Required action: A single number is required: how many lines in the entries hold the word "agent".

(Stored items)

::::

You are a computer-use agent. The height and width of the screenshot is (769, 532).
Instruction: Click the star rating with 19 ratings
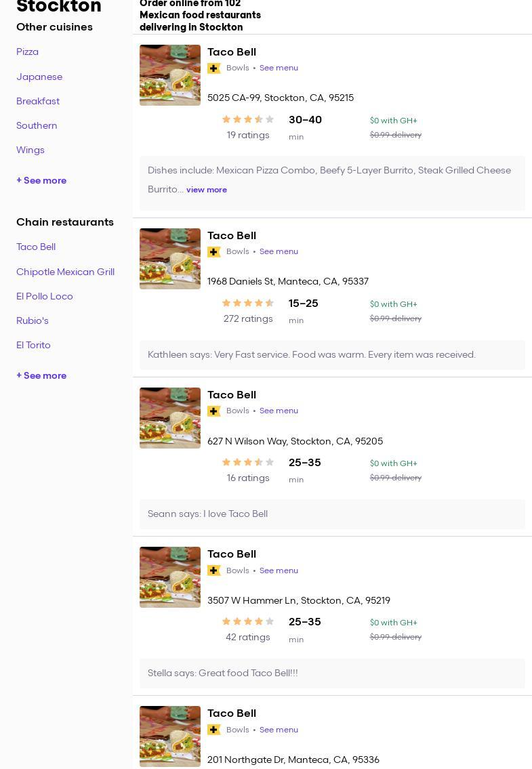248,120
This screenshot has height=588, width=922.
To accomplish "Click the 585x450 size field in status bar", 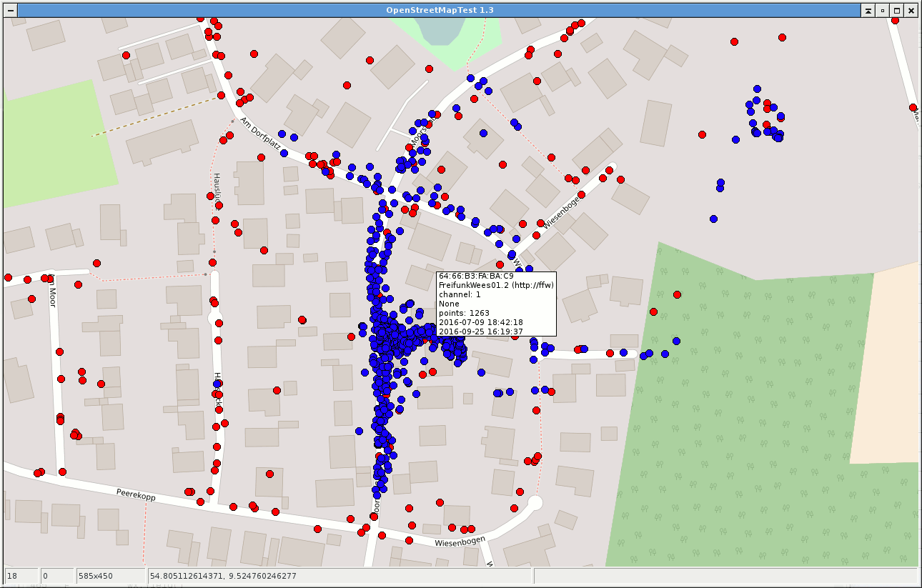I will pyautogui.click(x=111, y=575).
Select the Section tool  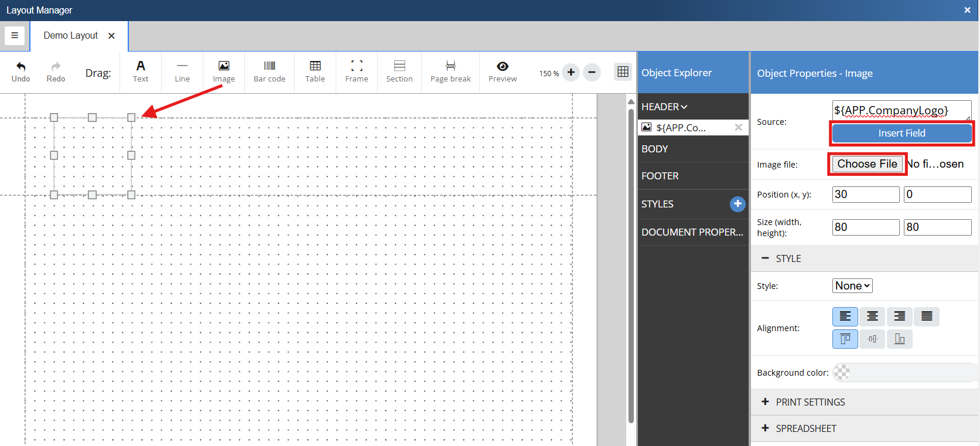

::::

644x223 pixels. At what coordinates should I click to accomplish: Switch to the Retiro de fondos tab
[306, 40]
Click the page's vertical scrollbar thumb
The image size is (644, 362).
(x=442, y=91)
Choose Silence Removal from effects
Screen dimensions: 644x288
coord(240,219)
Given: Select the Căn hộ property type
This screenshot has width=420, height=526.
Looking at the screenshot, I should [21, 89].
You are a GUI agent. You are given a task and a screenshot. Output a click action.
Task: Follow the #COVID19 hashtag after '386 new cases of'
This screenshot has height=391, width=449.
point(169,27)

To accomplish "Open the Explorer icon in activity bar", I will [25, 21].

::::

Output for this exercise: 2